Artur Mas, entre el delirio y el sofisma

El discurso de investidura de Artur Mas, patético porque fue evidente que su gran objetivo era seducir a la izquierda radical y antisistema, fue el compendio de toda la sinrazón que rodea al conflicto catalán, que se ha crispado con el descubrimiento de una larga historia de corrupciones que afectaba al núcleo nacionalista que ha sembrado la simiente de la secesión. El victimismo quejumbroso de quien se considera víctima de un Estado opresor porque no consigue que se le autorice a violentar las leyes produce por inverosímil un cansancio infinito.

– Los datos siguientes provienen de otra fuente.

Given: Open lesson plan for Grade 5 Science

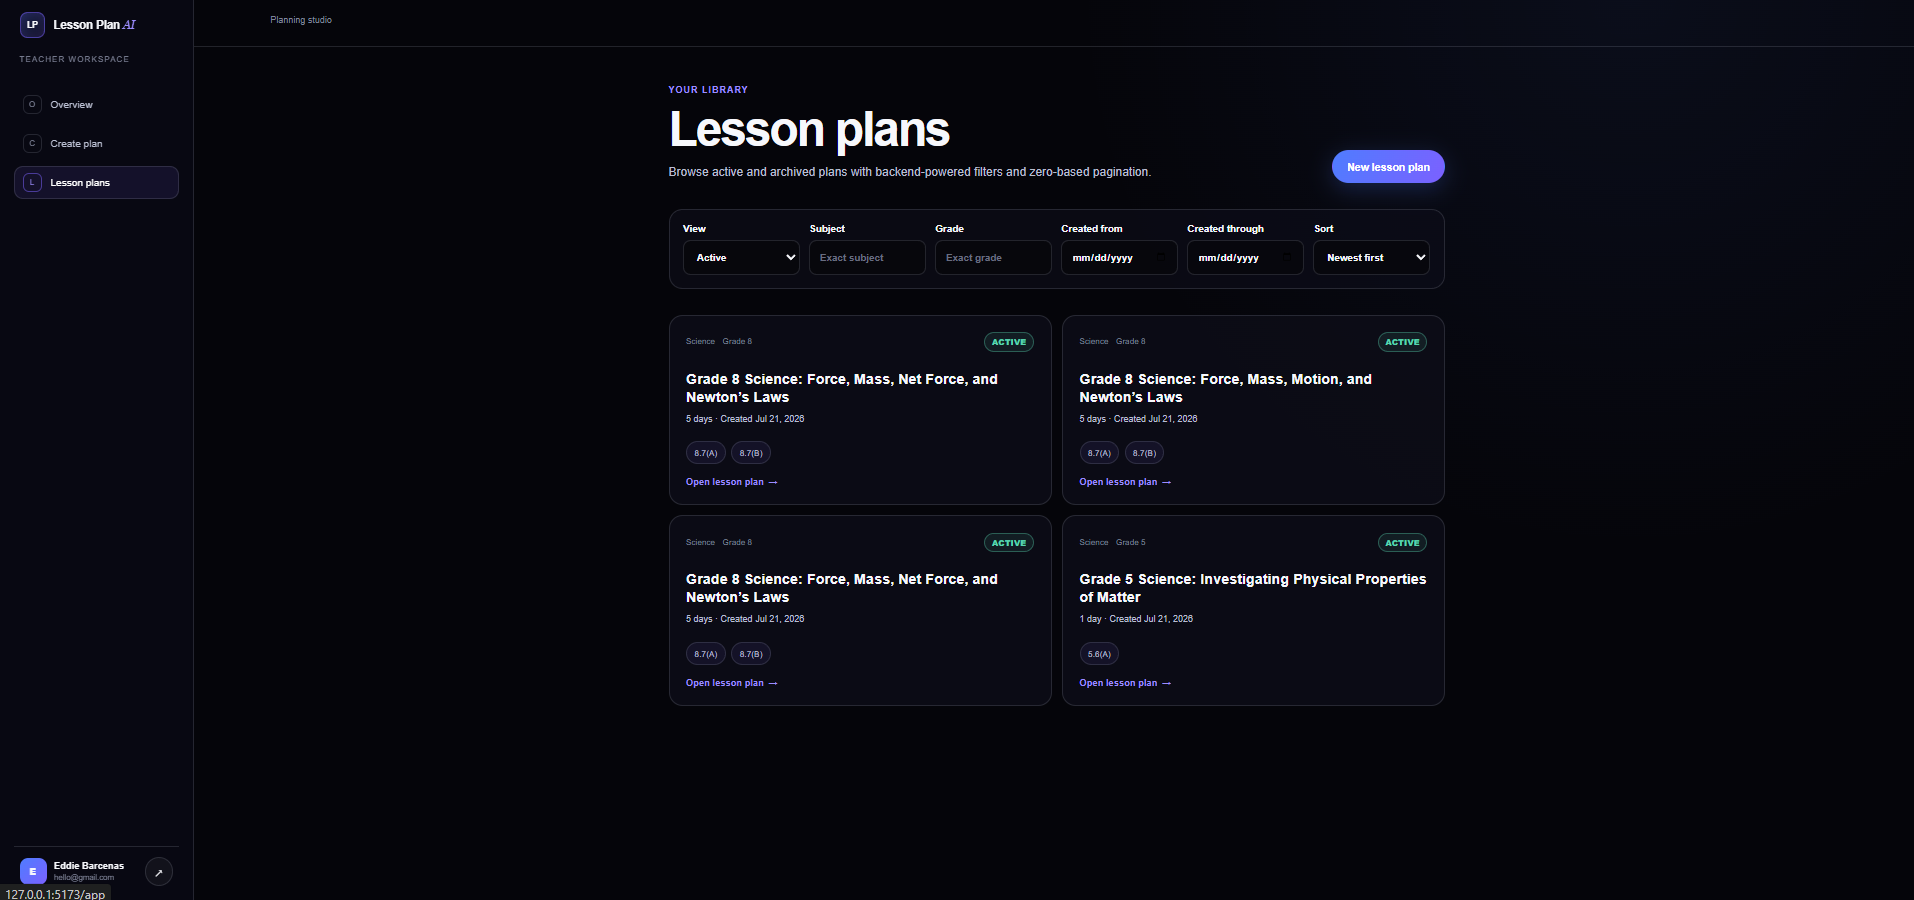Looking at the screenshot, I should tap(1125, 683).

Mas ha partido de la premisa de que los votos del pasado 27S "otorgaron una mayoría indiscutible a favor de la independencia", por lo que nadie, a su juicio, "puede atribuirse mayorías silenciosas". Al parecer, no ha entendido todavía que la cuestión no es ésta: según la Constitución, que goza de toda la legitimidad y que en esto es semejante a todas las de nuestro entorno, Cataluña no posee una soberanía propia, por lo que no cabe la posibilidad de que pueda escindirse mediante un referéndum unilateral. El único medio de conseguir la secesión sería impulsando una reforma de la Constitución, que debería validar el titular de la soberanía, esto es, el pueblo español. Las excepciones democráticas a esta regla se han producido en el Reino Unido, que no posee una Constitución escrita, y en Québec, un joven Estado federal que permitió dos referendos en Québec pero que ha puesto serias trabas racionales y legales a la celebración de un tercero (la Ley de Claridad).

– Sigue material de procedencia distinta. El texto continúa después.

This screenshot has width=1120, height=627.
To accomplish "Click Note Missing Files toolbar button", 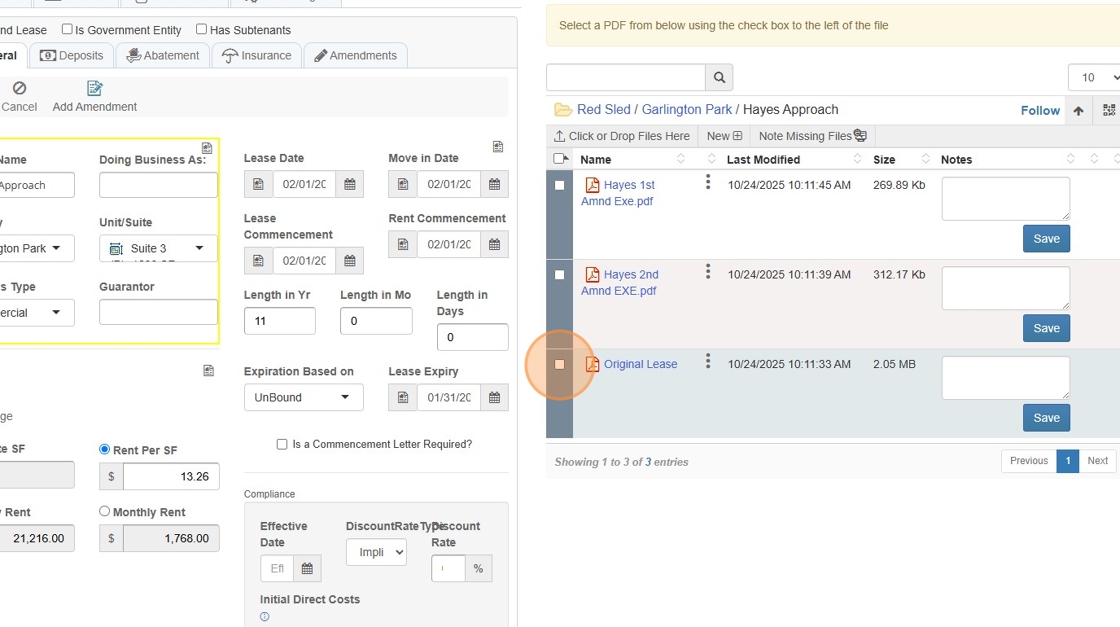I will [x=812, y=136].
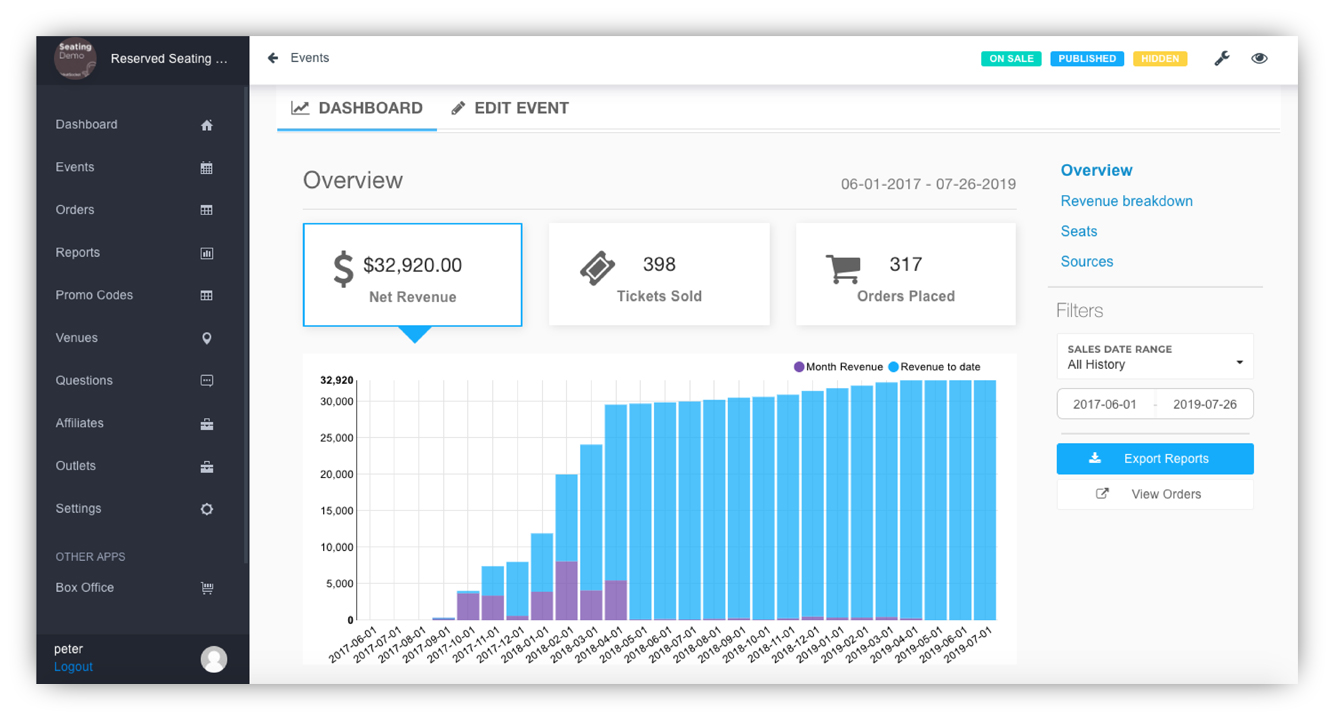Toggle the eye preview icon
Viewport: 1334px width, 720px height.
click(1259, 59)
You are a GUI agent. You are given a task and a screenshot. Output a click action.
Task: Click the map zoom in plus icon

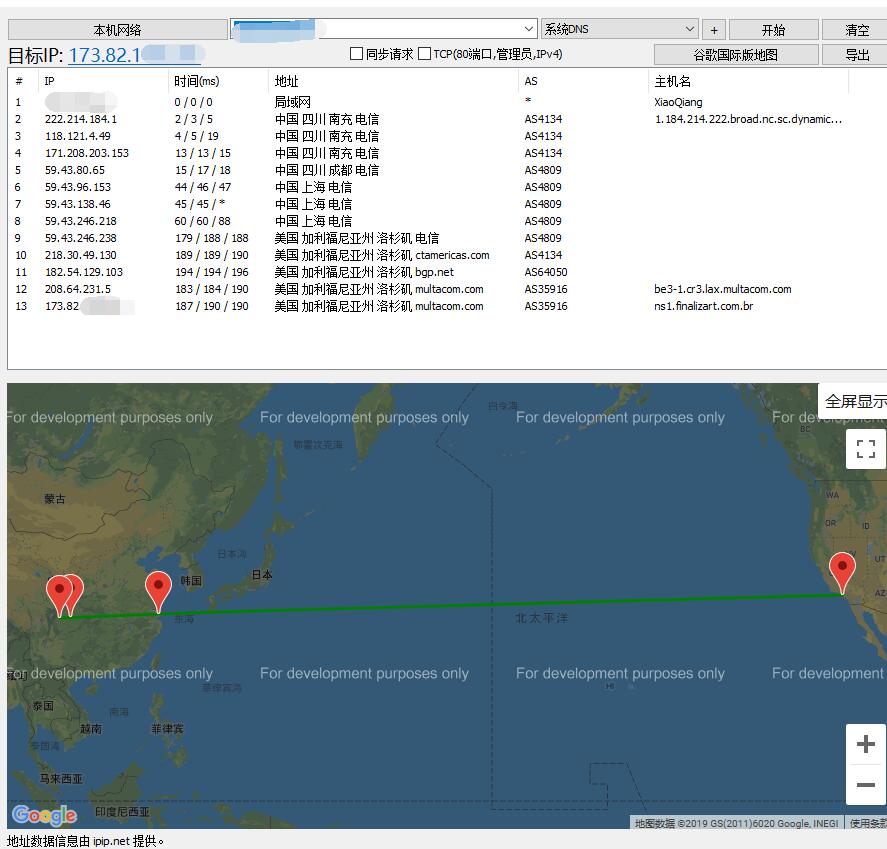coord(865,744)
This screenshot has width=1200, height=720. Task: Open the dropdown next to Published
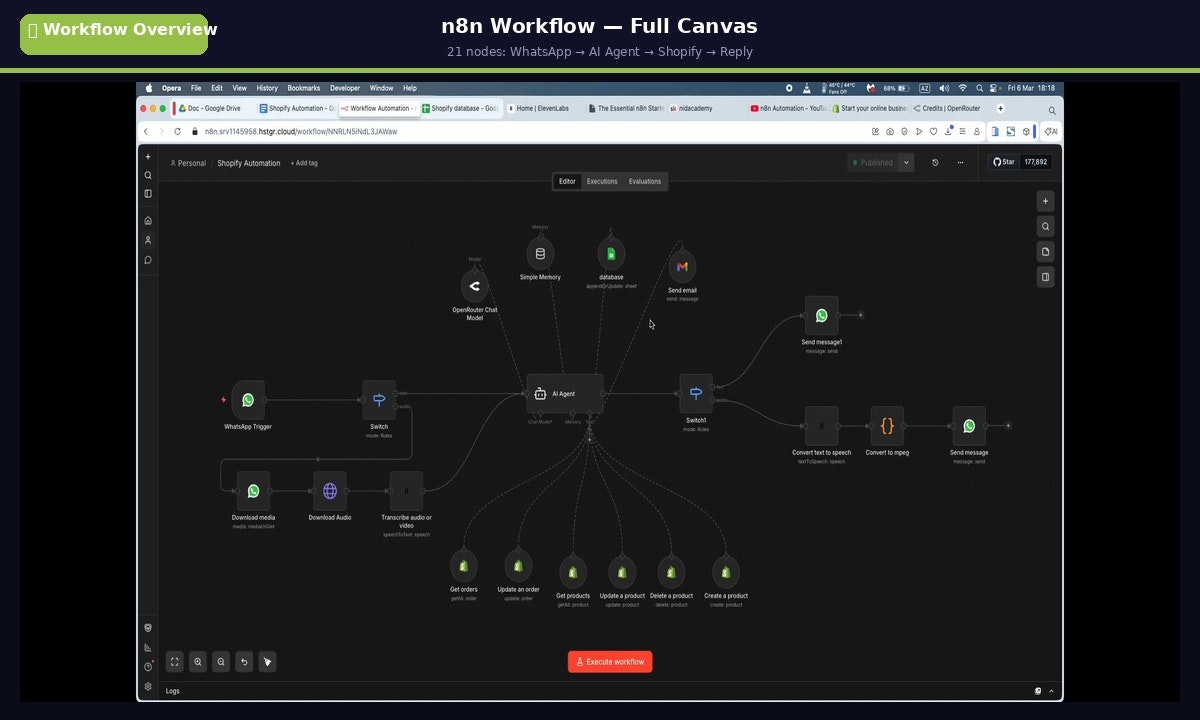[x=905, y=162]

Pero a pesar de esta objeción esencial, los nacionalistas han tenido ocasión de ponderar el apoyo que les presta la ciudadanía en las urnas, y en las últimas elecciones autonómicas, convertidas en plebiscitarias por Artur Mas y los suyos, consiguieron el 48,7% de los sufragios. Pues bien: en el referéndum de Quebec de 1995, el sí a la independencia consiguió el 49,42% de los votos, frente al 50,58% de noes, y, como es democráticamente natural, el no prevaleció y los independentistas tuvieron que marcharse a casa cabizbajos. ¿Por qué no interiorizan los secesionistas catalanes la lección, en lugar de afirmar que el hecho de haberse acercado al 50% les legitima para seguir insistiendo en el proceso que ha negado ya una mayoría de ciudadanos? No es democrático insistir en una opción que ya ha sido cerrada por la ciudadanía.

Perdida la razón, Mas se ha dedicado a la retórica y se ha dirigido en castellano a los ciudadanos del resto de España en estos términos: "¿Quién se puede sentir atraído por Estado que utiliza la ley contra la democracia?" El sofisma es manifiesto: el Estado enarbola la ley de todos para evitar el desmán de quien explícitamente ha manifestado su insumisión a las leyes, su ruptura con la legalidad vigente, su provocativo desacato al estado de derecho. Frente a la apostura montaraz de un grupo que se niega a cumplir los términos del contrato social, el Estado no tiene más remedio que aplicar las leyes.

La última parte del discurso se ha dedicado a desarrollar "un plan de emergencia social" de gran calado, basado en diez ejes, que mejorará incluso las prestaciones que ahora proporciona el Estado. El guiño a la CUP adquiere así completa explicitud, y sin ningún pudor. La necesidad de Pujol y sus camarillas de salir del alcance de la Audiencia Nacional, de la Agencia Tributaria y del Ministerio Público es tan perentoria que Mas se aliaría con el diablo su fuera preciso para conseguir su objetivo. Se puede engañar a todos una vez pero no es tan fácil engañar a todos todo el tiempo.